→ **EXERCISE OBJECTIVE**
Could you output every record below exactly as it appears?

→ **DATA UNDER STUDY**

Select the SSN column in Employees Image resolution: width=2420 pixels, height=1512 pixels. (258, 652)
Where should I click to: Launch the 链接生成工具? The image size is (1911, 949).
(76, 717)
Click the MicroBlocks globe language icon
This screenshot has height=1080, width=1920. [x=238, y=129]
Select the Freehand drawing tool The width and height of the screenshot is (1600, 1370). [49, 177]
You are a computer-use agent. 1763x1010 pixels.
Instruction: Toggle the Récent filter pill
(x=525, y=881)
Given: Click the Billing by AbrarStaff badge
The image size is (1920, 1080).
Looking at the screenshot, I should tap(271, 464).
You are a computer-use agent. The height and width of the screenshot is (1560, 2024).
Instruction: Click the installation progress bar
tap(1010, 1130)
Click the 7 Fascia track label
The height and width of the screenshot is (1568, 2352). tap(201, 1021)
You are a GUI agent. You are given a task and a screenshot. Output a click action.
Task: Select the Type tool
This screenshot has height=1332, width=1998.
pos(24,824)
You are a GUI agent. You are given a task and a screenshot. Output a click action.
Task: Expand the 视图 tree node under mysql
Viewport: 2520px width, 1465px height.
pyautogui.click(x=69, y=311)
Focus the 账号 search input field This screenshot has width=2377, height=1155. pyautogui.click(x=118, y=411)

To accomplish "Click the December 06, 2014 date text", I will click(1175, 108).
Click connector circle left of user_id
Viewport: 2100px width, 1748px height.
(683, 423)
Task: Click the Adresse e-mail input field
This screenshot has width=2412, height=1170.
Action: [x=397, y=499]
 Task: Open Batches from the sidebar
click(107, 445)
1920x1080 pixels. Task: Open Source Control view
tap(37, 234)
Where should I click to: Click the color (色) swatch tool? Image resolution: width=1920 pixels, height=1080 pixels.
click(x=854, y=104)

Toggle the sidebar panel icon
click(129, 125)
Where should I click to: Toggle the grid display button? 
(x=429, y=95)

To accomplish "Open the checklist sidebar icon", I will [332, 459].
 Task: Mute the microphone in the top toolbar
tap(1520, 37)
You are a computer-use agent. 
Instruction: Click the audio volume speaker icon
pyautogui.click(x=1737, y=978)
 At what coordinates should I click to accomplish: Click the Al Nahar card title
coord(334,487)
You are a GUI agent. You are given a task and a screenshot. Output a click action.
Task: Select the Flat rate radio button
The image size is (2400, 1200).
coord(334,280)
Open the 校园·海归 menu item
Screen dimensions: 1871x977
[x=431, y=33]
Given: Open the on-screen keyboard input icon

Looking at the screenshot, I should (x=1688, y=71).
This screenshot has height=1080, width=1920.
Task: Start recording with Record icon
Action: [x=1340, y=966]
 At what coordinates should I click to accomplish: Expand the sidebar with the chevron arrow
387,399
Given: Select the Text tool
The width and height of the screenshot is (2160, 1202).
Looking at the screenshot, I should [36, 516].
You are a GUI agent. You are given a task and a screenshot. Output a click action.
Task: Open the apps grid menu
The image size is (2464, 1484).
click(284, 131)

→ **ANSWER BOX**
Select the SSN column in Employees Image resolution: width=2420 pixels, height=1512 pixels. (258, 652)
Where should I click to: Launch the 链接生成工具? The image size is (1911, 949).
(76, 717)
Click the MicroBlocks globe language icon
This screenshot has height=1080, width=1920. [x=238, y=129]
Select the Freehand drawing tool The width and height of the screenshot is (1600, 1370). [49, 177]
You are a computer-use agent. 1763x1010 pixels.
Instruction: Toggle the Récent filter pill
(x=525, y=881)
Given: Click the Billing by AbrarStaff badge
The image size is (1920, 1080).
Looking at the screenshot, I should tap(271, 464).
You are a computer-use agent. The height and width of the screenshot is (1560, 2024).
Instruction: Click the installation progress bar
tap(1010, 1130)
Click the 7 Fascia track label
The height and width of the screenshot is (1568, 2352). tap(201, 1021)
You are a GUI agent. You are given a task and a screenshot. Output a click action.
Task: Select the Type tool
This screenshot has height=1332, width=1998.
pos(24,824)
You are a GUI agent. You are given a task and a screenshot. Output a click action.
Task: Expand the 视图 tree node under mysql
Viewport: 2520px width, 1465px height.
pyautogui.click(x=69, y=311)
Focus the 账号 search input field This screenshot has width=2377, height=1155. pyautogui.click(x=118, y=411)

To accomplish "Click the December 06, 2014 date text", I will click(1175, 108).
Click connector circle left of user_id
Viewport: 2100px width, 1748px height.
(683, 423)
Task: Click the Adresse e-mail input field
This screenshot has width=2412, height=1170.
Action: [x=397, y=499]
 Task: Open Batches from the sidebar
click(107, 445)
1920x1080 pixels. Task: Open Source Control view
tap(37, 234)
Where should I click to: Click the color (色) swatch tool? Image resolution: width=1920 pixels, height=1080 pixels.
click(x=854, y=104)

Toggle the sidebar panel icon
click(129, 125)
Where should I click to: Toggle the grid display button? 
(x=429, y=95)

To accomplish "Open the checklist sidebar icon", I will [332, 459].
 Task: Mute the microphone in the top toolbar
tap(1520, 37)
You are a computer-use agent. 
Instruction: Click the audio volume speaker icon
pyautogui.click(x=1737, y=978)
 At what coordinates should I click to accomplish: Click the Al Nahar card title
coord(334,487)
You are a GUI agent. You are given a task and a screenshot. Output a click action.
Task: Select the Flat rate radio button
The image size is (2400, 1200).
coord(334,280)
Open the 校园·海归 menu item
Screen dimensions: 1871x977
[x=431, y=33]
Given: Open the on-screen keyboard input icon

Looking at the screenshot, I should (x=1688, y=71).
This screenshot has height=1080, width=1920.
Task: Start recording with Record icon
Action: [x=1340, y=966]
 At what coordinates should I click to accomplish: Expand the sidebar with the chevron arrow
387,399
Given: Select the Text tool
The width and height of the screenshot is (2160, 1202).
Looking at the screenshot, I should [36, 516].
You are a GUI agent. You are given a task and a screenshot. Output a click action.
Task: Open the apps grid menu
The image size is (2464, 1484).
click(284, 131)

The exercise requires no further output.